I bend my head down when the Dark Lord starts talking. Why am I here? I don't want to be here. My life has been spent pretending. Pretending to believe in the same things that my father does, that Muggleborns are filth and that Muggles should be exterminated. Pureblood isn't all that important to me. But no, I am weak and cannot stand up to my father. I am clever enough to know that to cross the Dark Lord or my father means death but I am not clever enough to find a way out.

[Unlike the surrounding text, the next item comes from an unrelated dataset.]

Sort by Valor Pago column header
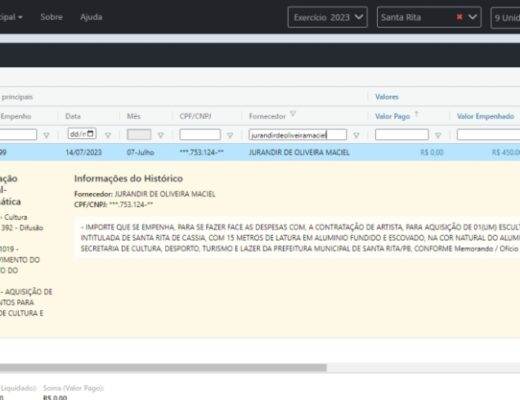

When he shows the body of Charity Burbage, I am forced to look but I cannot meet her eyes, another show of weakness. To the Death Eaters I am childish and almost funny, someone to mock, but my unwillingness to kill and my inability to even look victims in the eyes as I utter the curse comes not from inexperience or childish impunity but from a desire to be as far away as possible from the Dark side because I do not believe what they believe. I am weak but cunning, a true Slytherin.
I have held a mask for too many years, pretending all the time, at school and even home. I would hex and fight and insult people whom I admired or could have been friends with through a basic and simple desire to live, a fear of death. I was moulded by my parents, would pretend not only through a fear of dying but a want, a need, to please them. When I got older I realised that I would have to do a lot more than hex my school 'friends' to please them. When I realised that I would have to torture and kill people I knew that I could not, would not, believe in the massacre of innocents for the 'greater good' any longer but my fear and lack of courage forced me into continuing. My mask is slipping and each day I fear death.
I hate this life, I hate me, but what else can I do? What else is there for me? I am trapped.